Primer for the Beginning VideographerSeptember 25, 2016
When you say: Sidemount diving, people tend to think of tech diving, multiple cylinders and dark places. In the 90’s you would be right to think that.
Who would have thought in the 70’s that you would be able to surf down a snowy mountain. Nowadays snowboarding is as mainstream as skiing.
Sidemount diving originated with cave divers, the reason was they could penetrate restrictions with greater ease by not having all their tanks on their back. It also allows the diver to carry cylinders one at a time vs. hauling heavy and extremely awkward doubles around.

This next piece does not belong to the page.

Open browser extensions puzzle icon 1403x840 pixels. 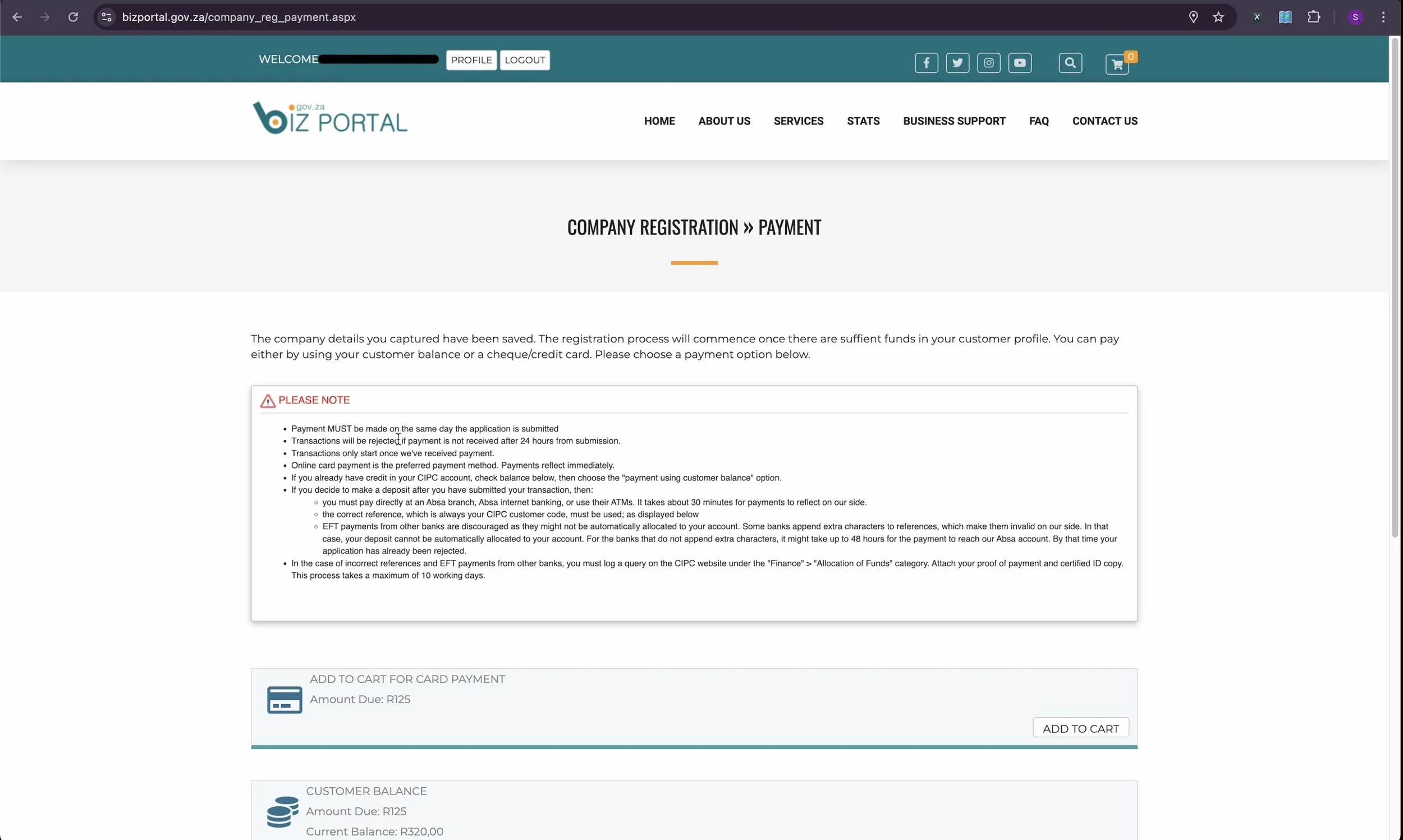(x=1313, y=17)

In recent years cave divers have applied the benefits cave configuration to non-overhead environment diving. It has a few benefits, and slowly but surely it is making its way to mainstream/ recreational diving.

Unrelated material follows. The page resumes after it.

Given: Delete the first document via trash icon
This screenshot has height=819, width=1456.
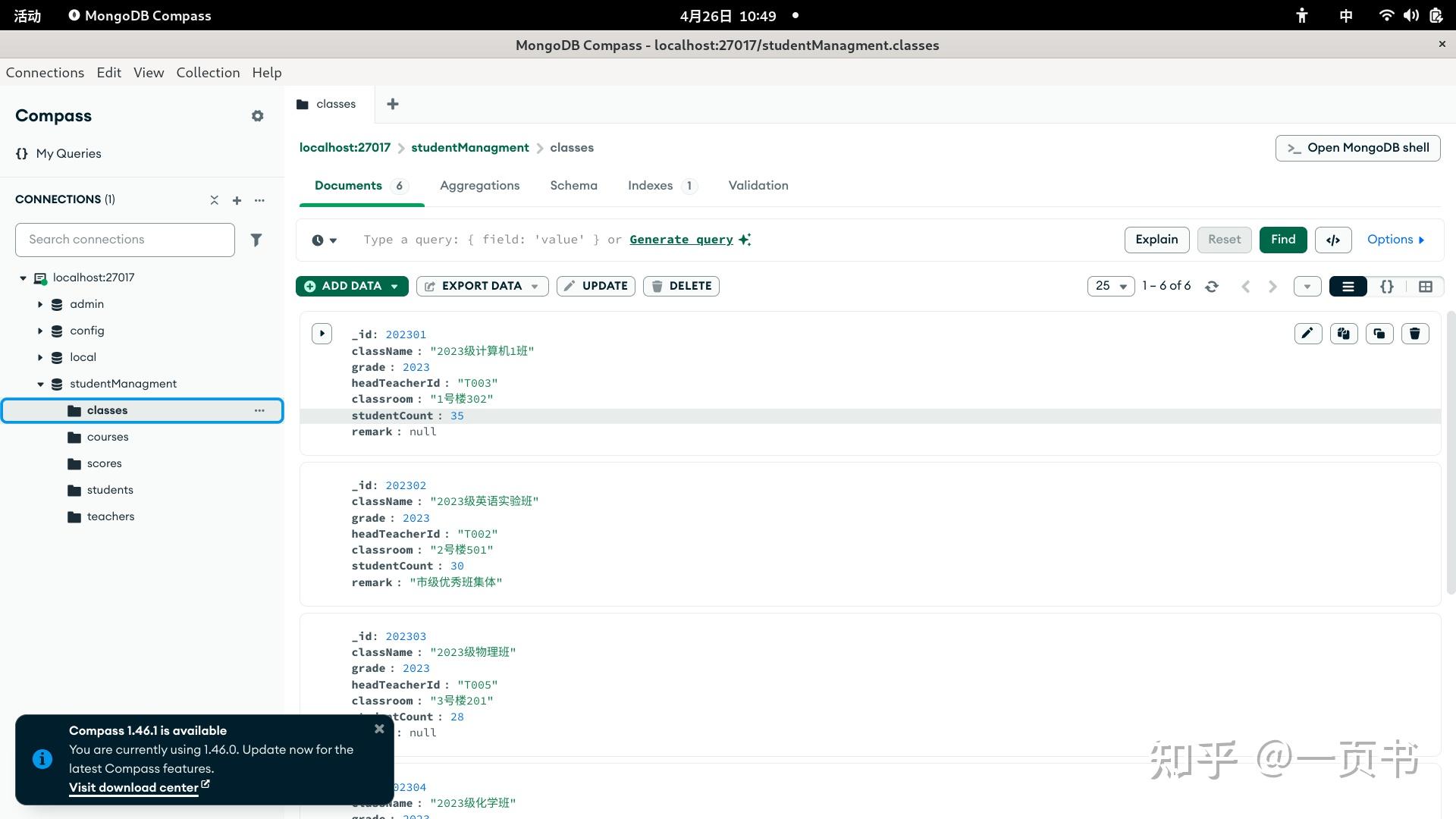Looking at the screenshot, I should point(1414,334).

So what are the benefits of diving in a sidemount configuration?
Redundancy of Gas
For the purposes of Solo Diving, recreational divers have traditionally resorted to using ‘pony cylinders’ or ‘ascent bottles’ as contingencies against out-of-air emergencies.
It is easy to bring two side-mounted cylinders and also have the advantage of being able to identify problems because you can see all your hoses, first & second stages. This does require some training to comfortably be able to handle the additional equipment and understand the configuration.

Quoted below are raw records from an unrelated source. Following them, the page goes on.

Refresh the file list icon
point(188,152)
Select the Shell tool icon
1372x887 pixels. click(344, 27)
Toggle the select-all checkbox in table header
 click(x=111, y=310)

One of the benefits of the sidemount diving configuration is that the weight of the scuba cylinders is distributed vertically - which unlike back-mounted cylinders is much more comfortable for a diver on land, and less likely to cause the diver to lean forward or tip backwards, or generally be unsteady due to the large load of back-mounted scuba cylinders.
A sidemount scuba configuration allows the diver naturally to stay in ’trim’, unlike a conventional BCD. Another advantage is that side mounted cylinders are easily clipped and unclipped in the water, allowing the diver to reduce the amount of weight with which they enter and exit the water.